◆ Alıştırma yönergeleri:
1. Verilen alıntıda "30 Mayıs 2021" sözleriyle başlayıp "AKEL’in oylarıdır (%22.34)!" sözleriyle biten bölümü harfi harfine yazınız.
2. Verilen alıntıya göre AKEL yönetiminin ne kadar sol olduğunun neden sorgulanabileceğini bir ila üç cümleyle açıklayınız.
3. Verilen alıntıya göre Güney Kıbrıs'taki sol oyları oluşturan AKEL'in oy oranı kaçtır?

◆ Verilen alıntı:
İşçi aristokratları faşist partileri güçlendirir...

30 Mayıs 2021 tarihinde Güney Kıbrıs'ta gerçekleşen parlamento seçimlerinden sağın güçlenerek çıktığını yazmıştık. Kaba bir hesapla rahatlıkla şunu söyleyebiliriz: Güney Kıbrıs’ta sol oylar AKEL’in oylarıdır (%22.34)!

AKEL yönetiminin ne kadar sol olduğu da ayrıca sorgulanabilir. Bugünkü AKEL yönetimi 1926 yılında kurulan, 3. Enternasyonal (Komintern) üyesi Kıbrıs Komünist Partisi'nin Marksist-Leninist ilkelerinden ve siyasi çizgisinden çok uzaklaşmış, tamamen burjuva liberal siyasi çizgideki bir partidir. Parti yönetici kadrolarının Marksist-Leninist ideolojiyle en ufak bir alakası bile kalmamıştır. Buna rağmen tabanda sola ve sosyalizme sempati duyan kitleler vardır. Bu kitlelerin de büyük çoğunluğunun sola olan sempatisi Che Guevara hayranlığının ötesine gidememektedir!

◆ Kayıtlı veriler:
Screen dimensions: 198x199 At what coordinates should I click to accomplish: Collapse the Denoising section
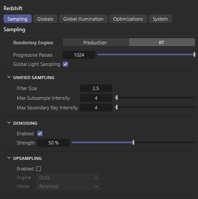click(x=9, y=123)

◆ Çözümlü yanıtlar:
1.
30 Mayıs 2021 tarihinde Güney Kıbrıs'ta gerçekleşen parlamento seçimlerinden sağın güçlenerek çıktığını yazmıştık. Kaba bir hesapla rahatlıkla şunu söyleyebiliriz: Güney Kıbrıs’ta sol oylar AKEL’in oylarıdır (%22.34)!

2. Bugünkü AKEL yönetimi, 1926 yılında kurulan ve 3. Enternasyonal üyesi olan Kıbrıs Komünist Partisi'nin Marksist-Leninist ilkelerinden ve siyasi çizgisinden çok uzaklaşmıştır. Tamamen burjuva liberal siyasi çizgide bir parti hâline gelmiştir. Parti yönetici kadrolarının da Marksist-Leninist ideolojiyle en ufak bir alakası kalmamıştır.

3. AKEL'in oy oranı %22.34'tür.